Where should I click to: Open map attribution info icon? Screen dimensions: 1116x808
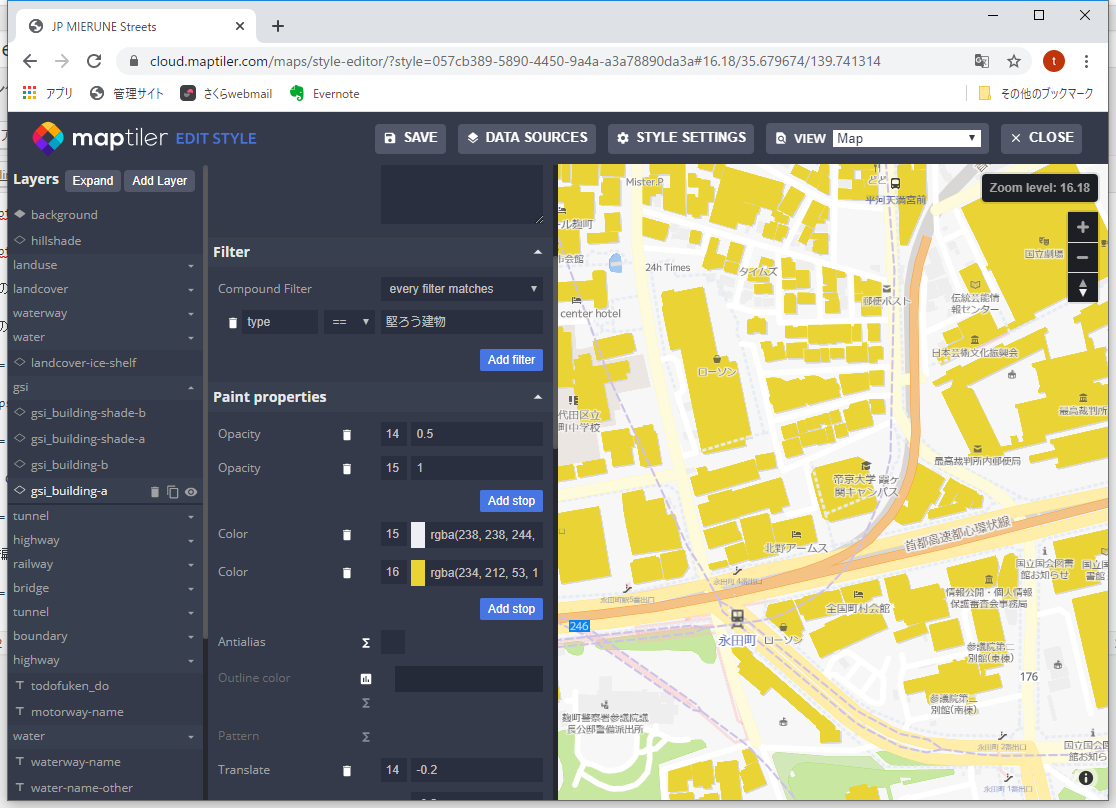point(1086,778)
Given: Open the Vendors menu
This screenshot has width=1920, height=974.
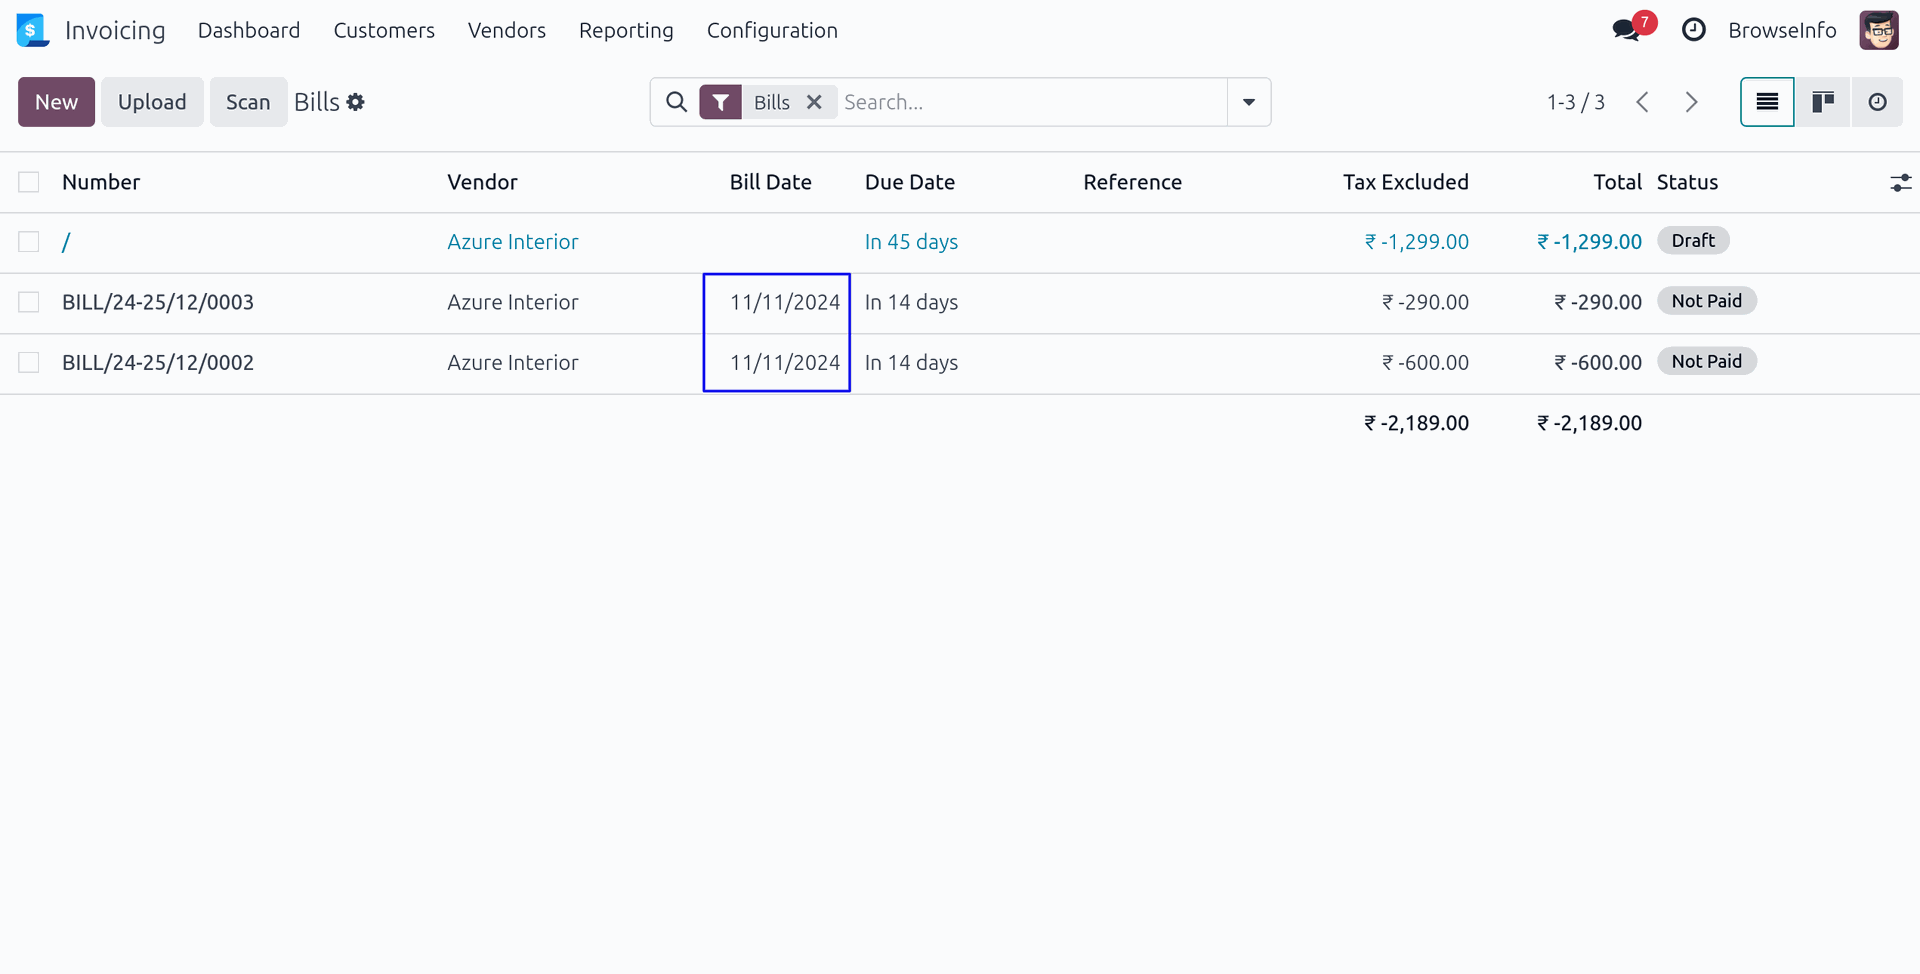Looking at the screenshot, I should [x=507, y=30].
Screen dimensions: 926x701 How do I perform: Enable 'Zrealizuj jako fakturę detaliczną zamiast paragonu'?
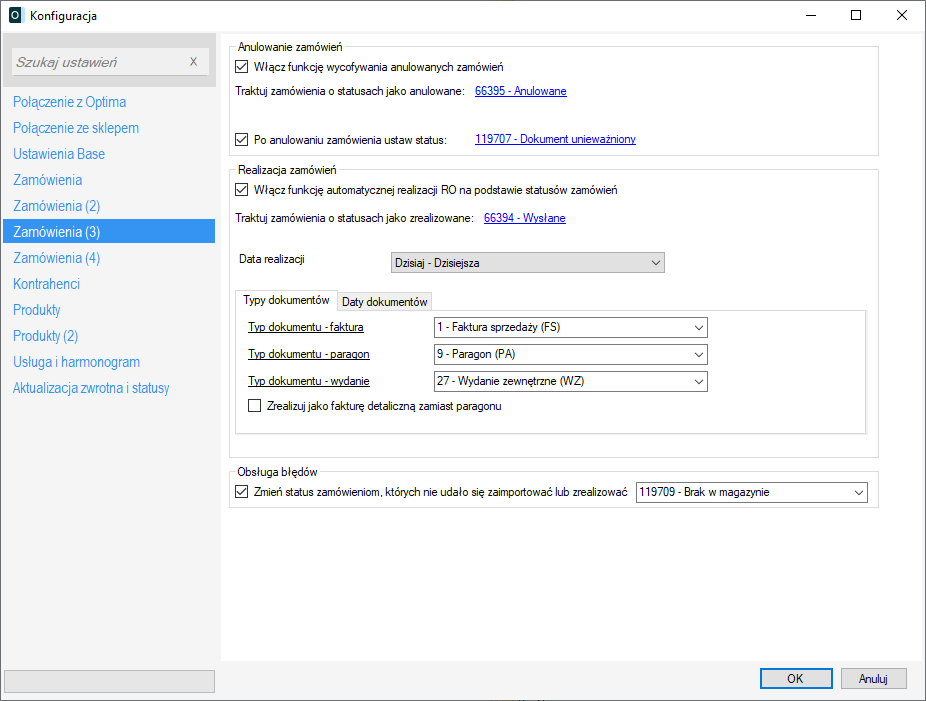click(254, 406)
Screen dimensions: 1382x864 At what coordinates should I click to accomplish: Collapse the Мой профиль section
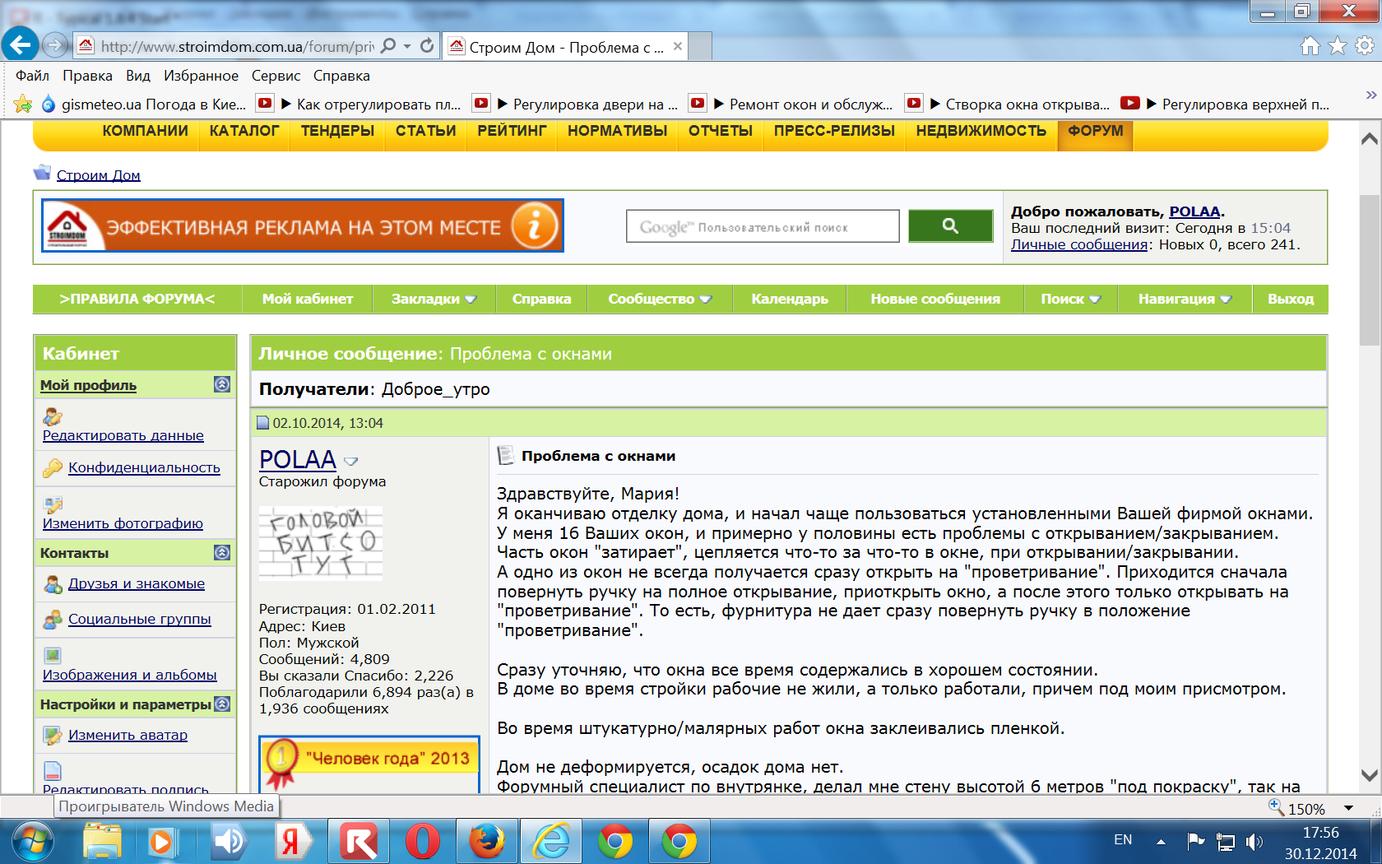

┄┄┄┄┄┄┄┄┄┄

Exercise goal:
Write out the entries again with every "Screen dimensions" switched to "Display size" and nothing else changed. Leave out the pictures.

Solution to the problem:
Where should I click to: Open map attribution info icon? Display size: 1116x808
point(1086,778)
Given: Open the Vendors menu
This screenshot has width=1920, height=974.
Looking at the screenshot, I should [x=507, y=30].
Display size: 926x701 How do I perform: Enable 'Zrealizuj jako fakturę detaliczną zamiast paragonu'?
click(254, 406)
Display size: 1382x864 At what coordinates should I click to accomplish: Collapse the Мой профиль section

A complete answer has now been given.